テーブルまで運んでくれたから椅子に座る。
石窯ピザだ!嬉しいなぁ。
「「いただきます!」」
うん、はふっ…もぐもぐ、あふいっ…うんうん、はひふっ…美味しい…。空きっ腹に染みるな!
「ぐはっ…空きっ腹って…」
いつもより気持ちたくさん食べた。うん、美味しいねー。
少し休憩して出発。
ちゃんと歩いてるよ!身体が鈍るから。どうせ風魔法で体は浮かせてるしね。
私は歩きながら手を見る。
(聖なる魔法を使うために魔力を聖魔力に変換したことで、体力を使った)
聖魔法は使えないのに、無理に使ったってことかな?
(聖魔法を使うには聖力(聖魔力)が必要。聖女以外には発現しない)
でも使えた?
(⭐︎6スキルがあれば魔力を聖魔力に変換できる)
要はチートなんだね。ってことはレイキも使えると。
あのレイスたちは突然現れたの?
(異世界から召喚することで、負の力が増す。この世界はバランスを保とうとする。この反動で、負の力であるレイスやゾンビ、魔獣が増えている)

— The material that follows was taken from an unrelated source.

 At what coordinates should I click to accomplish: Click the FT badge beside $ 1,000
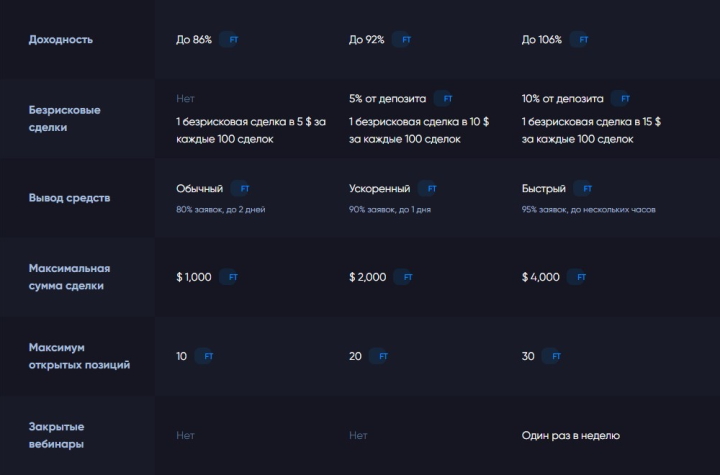coord(233,277)

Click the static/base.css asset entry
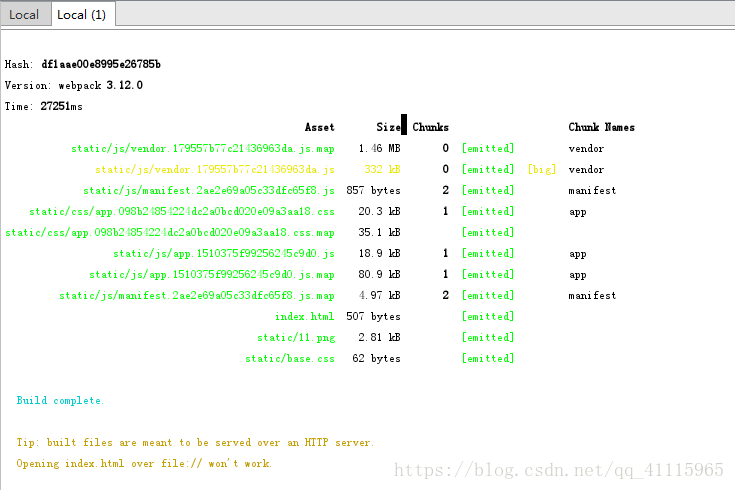click(x=289, y=358)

そんな…。私たちが召喚されたことで、バランスが崩れる。それを補うためにこの世界が負の力を増しているなんて。私たちのせいでは無いけど、間接的には関わってるんだ。
なんか切ないな…、それって。
世界のバランスを保つ為…。本来、私たちに課されたのはそのバランスを崩す負の力を抑えること。

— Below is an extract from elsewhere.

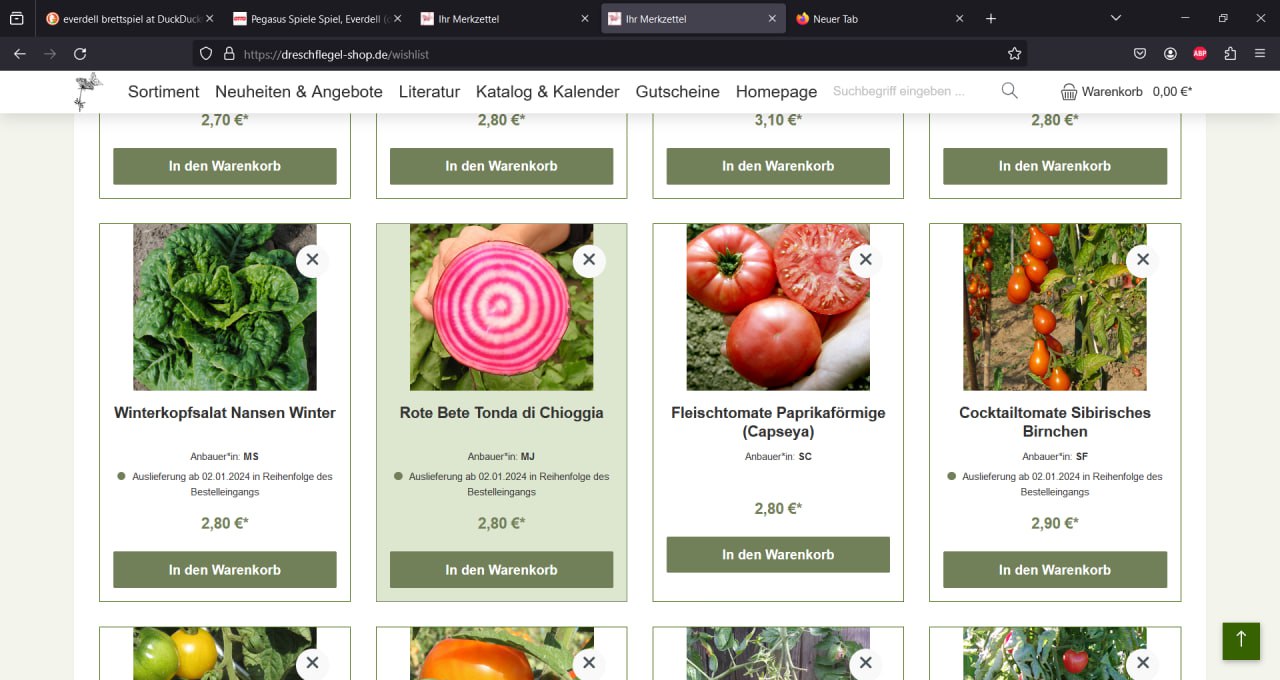Expand the list all tabs chevron
Screen dimensions: 1280x680
[1116, 18]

でも、そもそも私たちを呼んで負の力が増すなら本末転倒な気がする。
だって呼んで増えて討伐するなら、元の負の力は結局変わらない。意味ないの?
なんだかなぁ、と思った。この国の王様たち、おバカさんかな?
召喚された私たちの周りに負の力をが多くなってたりするのかな?それだと嫌だな。平穏な暮らしが遠ざかるし。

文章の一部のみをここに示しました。